Requirements
Rewrite every line of the listing from the line containing "Where should I click to: Click the Base" down to the line containing "(x=127, y=812)", both included and requests kept. In the rewritten lines, scale each click coordinate in the answers by 2.15 and round it to a whole number, with halves rounded up.

Record list
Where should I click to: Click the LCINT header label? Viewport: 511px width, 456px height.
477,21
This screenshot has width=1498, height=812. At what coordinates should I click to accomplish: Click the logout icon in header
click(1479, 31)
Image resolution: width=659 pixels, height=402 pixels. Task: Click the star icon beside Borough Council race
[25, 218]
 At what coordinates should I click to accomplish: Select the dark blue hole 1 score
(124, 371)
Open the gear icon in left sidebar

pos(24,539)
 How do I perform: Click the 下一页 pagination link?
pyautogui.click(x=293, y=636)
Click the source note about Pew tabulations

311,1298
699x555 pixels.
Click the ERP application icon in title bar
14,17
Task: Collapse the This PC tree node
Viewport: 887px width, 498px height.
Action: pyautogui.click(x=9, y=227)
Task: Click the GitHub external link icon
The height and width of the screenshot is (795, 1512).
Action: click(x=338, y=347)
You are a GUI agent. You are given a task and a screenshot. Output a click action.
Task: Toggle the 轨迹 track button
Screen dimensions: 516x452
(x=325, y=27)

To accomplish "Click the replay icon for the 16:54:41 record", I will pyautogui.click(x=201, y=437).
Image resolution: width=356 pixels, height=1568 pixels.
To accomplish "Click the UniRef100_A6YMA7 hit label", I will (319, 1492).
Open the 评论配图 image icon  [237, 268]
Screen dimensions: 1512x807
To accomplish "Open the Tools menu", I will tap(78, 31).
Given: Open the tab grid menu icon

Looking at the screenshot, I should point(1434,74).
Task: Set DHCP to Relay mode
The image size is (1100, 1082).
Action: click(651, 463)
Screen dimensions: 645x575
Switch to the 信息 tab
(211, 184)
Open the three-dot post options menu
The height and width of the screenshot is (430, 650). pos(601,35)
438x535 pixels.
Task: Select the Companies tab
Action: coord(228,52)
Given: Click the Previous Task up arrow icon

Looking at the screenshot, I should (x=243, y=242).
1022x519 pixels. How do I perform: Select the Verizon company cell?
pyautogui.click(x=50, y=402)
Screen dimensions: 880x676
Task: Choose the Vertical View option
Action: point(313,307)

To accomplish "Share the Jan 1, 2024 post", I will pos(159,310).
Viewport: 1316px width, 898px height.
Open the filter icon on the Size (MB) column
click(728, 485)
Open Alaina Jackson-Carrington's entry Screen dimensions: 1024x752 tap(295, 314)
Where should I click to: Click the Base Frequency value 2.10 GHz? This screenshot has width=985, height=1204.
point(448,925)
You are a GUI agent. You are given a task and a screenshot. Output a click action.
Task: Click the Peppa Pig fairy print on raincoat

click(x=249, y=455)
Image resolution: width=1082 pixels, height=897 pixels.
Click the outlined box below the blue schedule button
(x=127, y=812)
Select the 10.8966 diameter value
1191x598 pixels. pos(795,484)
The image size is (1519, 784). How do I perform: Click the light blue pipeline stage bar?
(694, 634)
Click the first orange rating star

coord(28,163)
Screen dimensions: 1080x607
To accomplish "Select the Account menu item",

Full answer
Where should I click to: Click the Base Frequency value 2.10 GHz? This screenshot has width=985, height=1204.
point(963,1989)
You are a GUI agent. You are given a task and a screenshot. Output a click action.
Task: Click the Peppa Pig fairy print on raincoat

click(x=535, y=978)
Image resolution: width=1082 pixels, height=897 pixels.
Click the outlined box below the blue schedule button
(x=273, y=1746)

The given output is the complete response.